Weird Studies/The Wanderer

03 Jun 2022 - 08 Dec 2022
Open in Logseq
    • Listened to this one while driving around, so notes are sketchy. And it was largely meta, the hosts talking about the podcast and podcasting itself.
      • Went back for a 2nd listen, this episode is significant for me because they tackle scientific materialism fairly head-on.
    • flow states and religion. an unusually dumb discussion of neural vs transcendent. Sapolsky ref: he rejects free will, but faces the contradictions and nihilism (should check that out).

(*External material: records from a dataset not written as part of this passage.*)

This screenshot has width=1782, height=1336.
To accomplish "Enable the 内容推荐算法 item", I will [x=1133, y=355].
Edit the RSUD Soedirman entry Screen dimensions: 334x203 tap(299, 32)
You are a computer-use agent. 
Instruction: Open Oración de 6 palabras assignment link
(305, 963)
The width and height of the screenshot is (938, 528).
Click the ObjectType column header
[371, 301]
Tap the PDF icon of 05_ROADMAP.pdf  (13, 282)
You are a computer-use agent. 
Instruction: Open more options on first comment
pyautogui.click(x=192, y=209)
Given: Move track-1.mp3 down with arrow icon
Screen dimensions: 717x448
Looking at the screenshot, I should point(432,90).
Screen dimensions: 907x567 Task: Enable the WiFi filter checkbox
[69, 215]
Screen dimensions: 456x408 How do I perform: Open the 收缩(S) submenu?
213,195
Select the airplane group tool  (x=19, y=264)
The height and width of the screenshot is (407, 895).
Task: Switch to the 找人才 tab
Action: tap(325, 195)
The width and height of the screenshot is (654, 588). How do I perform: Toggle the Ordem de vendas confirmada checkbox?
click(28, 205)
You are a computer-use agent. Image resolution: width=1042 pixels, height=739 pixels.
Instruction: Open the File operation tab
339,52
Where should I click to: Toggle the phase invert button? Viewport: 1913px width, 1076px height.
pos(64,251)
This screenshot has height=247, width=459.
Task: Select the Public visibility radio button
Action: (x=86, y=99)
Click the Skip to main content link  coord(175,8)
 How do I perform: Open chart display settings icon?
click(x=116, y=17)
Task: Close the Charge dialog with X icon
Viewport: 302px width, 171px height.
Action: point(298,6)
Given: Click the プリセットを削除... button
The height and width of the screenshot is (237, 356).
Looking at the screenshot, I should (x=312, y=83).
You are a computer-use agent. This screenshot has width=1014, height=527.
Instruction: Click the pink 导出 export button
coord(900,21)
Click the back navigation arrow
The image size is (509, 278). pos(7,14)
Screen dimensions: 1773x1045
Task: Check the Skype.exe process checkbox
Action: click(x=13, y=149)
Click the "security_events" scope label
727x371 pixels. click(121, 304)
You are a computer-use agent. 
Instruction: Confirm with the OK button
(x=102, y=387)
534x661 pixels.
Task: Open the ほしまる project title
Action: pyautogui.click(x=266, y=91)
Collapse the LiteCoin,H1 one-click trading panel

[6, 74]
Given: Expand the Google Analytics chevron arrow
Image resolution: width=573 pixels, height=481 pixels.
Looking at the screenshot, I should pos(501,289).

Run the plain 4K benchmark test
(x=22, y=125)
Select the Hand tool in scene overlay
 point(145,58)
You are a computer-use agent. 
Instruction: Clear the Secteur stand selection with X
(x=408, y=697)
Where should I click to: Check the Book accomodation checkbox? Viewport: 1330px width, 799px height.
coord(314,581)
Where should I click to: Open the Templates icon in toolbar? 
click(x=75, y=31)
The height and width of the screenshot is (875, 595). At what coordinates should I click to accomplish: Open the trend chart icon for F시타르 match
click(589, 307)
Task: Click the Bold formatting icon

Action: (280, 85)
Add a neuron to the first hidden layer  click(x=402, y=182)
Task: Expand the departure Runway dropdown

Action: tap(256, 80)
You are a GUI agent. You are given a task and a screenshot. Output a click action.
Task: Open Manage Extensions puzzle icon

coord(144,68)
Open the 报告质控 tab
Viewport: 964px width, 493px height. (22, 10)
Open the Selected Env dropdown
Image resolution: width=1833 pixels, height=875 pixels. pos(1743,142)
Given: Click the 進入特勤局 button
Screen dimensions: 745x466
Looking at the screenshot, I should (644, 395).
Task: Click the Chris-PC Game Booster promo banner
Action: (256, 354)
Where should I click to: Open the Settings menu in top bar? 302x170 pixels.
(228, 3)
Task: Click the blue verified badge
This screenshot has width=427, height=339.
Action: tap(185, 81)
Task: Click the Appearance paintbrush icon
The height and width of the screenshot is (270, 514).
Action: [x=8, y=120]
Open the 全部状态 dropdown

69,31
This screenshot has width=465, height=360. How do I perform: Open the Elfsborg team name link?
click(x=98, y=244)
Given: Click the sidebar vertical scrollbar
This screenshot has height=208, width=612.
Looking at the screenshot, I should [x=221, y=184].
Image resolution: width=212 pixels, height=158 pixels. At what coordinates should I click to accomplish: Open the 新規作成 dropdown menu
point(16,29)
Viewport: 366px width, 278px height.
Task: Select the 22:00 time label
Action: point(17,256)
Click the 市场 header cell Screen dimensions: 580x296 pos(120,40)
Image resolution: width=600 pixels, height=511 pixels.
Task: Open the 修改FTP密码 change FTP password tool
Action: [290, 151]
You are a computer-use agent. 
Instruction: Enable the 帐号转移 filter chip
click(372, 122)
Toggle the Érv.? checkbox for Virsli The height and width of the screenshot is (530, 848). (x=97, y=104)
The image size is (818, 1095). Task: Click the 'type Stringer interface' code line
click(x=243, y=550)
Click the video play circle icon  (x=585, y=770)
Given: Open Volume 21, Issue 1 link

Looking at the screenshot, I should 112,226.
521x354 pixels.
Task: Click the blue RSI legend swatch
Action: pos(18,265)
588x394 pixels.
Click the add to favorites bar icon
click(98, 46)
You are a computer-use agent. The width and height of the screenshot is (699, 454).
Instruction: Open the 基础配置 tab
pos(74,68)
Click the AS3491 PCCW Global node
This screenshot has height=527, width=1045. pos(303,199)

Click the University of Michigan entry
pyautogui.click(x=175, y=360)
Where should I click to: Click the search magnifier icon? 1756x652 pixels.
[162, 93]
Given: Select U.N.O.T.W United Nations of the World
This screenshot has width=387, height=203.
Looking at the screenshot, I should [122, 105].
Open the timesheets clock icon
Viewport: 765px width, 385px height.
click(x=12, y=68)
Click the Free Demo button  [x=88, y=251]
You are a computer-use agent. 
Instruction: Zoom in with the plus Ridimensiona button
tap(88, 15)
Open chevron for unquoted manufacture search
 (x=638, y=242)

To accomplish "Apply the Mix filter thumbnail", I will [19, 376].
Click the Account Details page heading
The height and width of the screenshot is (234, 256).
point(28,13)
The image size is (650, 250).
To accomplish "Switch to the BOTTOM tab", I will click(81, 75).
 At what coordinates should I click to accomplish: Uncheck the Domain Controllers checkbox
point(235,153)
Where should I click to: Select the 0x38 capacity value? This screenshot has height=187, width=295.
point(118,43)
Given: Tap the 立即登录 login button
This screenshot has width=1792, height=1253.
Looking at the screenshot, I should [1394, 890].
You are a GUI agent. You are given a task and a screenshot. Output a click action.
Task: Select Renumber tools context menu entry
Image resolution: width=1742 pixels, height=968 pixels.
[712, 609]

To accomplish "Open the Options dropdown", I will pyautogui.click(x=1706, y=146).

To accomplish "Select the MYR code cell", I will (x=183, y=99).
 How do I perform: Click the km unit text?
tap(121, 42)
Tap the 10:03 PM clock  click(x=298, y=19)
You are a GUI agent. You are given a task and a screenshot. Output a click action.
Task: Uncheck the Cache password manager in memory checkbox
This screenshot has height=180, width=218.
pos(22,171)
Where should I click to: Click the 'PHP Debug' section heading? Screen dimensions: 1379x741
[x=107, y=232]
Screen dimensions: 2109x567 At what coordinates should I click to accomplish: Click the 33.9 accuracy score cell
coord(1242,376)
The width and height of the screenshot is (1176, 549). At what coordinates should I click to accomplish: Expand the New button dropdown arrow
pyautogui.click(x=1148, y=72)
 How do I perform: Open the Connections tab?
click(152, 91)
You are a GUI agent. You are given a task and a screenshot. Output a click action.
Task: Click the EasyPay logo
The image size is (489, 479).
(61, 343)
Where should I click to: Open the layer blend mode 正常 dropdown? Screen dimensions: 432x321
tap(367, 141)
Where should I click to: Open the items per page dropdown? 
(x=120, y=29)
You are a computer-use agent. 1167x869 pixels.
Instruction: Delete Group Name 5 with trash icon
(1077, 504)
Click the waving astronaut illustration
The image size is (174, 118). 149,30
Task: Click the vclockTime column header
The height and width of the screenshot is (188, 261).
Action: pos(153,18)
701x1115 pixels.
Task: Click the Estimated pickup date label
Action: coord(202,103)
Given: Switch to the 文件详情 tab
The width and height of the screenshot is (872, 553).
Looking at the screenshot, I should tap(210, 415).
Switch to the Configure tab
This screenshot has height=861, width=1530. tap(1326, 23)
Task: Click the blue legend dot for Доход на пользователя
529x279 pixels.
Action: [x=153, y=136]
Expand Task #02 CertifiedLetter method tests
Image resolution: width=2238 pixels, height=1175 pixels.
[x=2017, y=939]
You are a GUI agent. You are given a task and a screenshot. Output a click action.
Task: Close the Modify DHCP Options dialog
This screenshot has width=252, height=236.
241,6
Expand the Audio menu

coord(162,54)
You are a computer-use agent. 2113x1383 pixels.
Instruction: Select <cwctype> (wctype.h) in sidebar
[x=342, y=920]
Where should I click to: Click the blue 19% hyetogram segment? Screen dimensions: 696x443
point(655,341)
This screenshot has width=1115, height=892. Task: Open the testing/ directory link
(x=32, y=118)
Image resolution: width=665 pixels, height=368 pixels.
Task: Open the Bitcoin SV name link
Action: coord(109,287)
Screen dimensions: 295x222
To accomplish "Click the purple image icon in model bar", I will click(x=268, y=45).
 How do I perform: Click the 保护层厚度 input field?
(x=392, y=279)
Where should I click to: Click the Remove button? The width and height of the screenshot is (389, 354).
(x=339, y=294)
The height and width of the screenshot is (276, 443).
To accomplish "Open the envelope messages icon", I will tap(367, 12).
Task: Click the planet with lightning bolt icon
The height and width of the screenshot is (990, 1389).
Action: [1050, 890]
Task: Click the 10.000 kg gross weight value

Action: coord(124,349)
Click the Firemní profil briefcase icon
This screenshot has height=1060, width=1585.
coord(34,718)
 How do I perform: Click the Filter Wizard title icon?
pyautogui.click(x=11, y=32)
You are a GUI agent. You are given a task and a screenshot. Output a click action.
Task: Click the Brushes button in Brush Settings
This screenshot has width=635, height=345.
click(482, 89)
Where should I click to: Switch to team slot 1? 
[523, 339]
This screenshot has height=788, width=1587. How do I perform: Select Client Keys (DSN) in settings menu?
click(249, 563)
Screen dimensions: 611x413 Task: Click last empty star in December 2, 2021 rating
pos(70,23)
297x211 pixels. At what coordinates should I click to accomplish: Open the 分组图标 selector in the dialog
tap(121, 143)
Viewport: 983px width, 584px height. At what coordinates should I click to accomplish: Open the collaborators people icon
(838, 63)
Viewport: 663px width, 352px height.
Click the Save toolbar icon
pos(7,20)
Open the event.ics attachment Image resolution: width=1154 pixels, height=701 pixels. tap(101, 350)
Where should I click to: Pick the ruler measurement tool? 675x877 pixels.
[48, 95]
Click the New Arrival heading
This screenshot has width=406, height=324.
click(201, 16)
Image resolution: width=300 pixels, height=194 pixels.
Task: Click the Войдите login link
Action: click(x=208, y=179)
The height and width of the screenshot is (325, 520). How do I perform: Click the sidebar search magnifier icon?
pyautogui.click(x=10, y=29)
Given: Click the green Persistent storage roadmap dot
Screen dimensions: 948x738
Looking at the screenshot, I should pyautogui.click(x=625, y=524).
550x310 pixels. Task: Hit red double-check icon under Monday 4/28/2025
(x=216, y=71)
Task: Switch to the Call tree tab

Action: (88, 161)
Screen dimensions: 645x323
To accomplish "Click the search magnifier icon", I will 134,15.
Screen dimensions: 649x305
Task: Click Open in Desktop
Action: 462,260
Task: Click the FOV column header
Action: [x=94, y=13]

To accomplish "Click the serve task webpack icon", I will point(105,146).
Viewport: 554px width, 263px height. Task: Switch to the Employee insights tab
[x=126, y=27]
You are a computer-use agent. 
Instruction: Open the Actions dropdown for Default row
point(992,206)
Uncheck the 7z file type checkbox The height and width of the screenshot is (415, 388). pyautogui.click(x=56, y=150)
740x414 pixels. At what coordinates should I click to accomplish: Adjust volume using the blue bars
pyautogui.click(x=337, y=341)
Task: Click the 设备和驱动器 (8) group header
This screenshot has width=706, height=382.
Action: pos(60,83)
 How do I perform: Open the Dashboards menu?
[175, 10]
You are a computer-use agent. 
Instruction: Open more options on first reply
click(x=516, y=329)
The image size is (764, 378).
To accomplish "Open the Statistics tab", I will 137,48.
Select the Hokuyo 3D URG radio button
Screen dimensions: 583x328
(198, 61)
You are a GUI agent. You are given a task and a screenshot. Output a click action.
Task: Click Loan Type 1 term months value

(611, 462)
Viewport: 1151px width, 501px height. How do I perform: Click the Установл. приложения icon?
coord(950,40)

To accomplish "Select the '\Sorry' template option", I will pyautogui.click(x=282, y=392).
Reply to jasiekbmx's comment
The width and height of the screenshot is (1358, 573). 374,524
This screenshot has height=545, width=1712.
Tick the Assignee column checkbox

    • Bruno Latour ref. If you take away agency from humans you end up giving it to neurons or proteins etc. This insight was at the root of my dissertation but it's weird to hear it from Weird Studies. "They can't communicate an idea without assuming agents". YES. Selfish Gene ref. Latour: at the hypothesis stage you assume agency, and at the end you must use agecny to explain. But in the middle, its just math, not agency (hm, wish I had the exact ref).
    • PF: Sapolsky-style materialism is a form of asceticism. But not spiritual, so what's the point? JFM: Spinozan, a spiritually-responsible materialism. To be enlightened in this view is to acknowledge our meat-machine nature.
    • PF: submission is key (for science, spiritual practice, art) and moderns don't do it. Sloterdijk, askesis, we submit ourselves to practice.
    • Science presents itself as revelation just like the Upanishads (eh, not really)...Science assumes agency doesn't exist but it can't prove it. It's an axiom, and hence a choice.
    • Discussion of the preservation of media works: academic writing is not read by many people at the time but is preserved in libraries for a very long time, typically, podcasts feel like they are written on water.
      • I'm not sure if that's really true, some digital media is short-lived but audio recording formats are going to be reproducible for a long time. And the show is on Internet Archive) so is likely to be persisted as long as civilization doesn't collapse.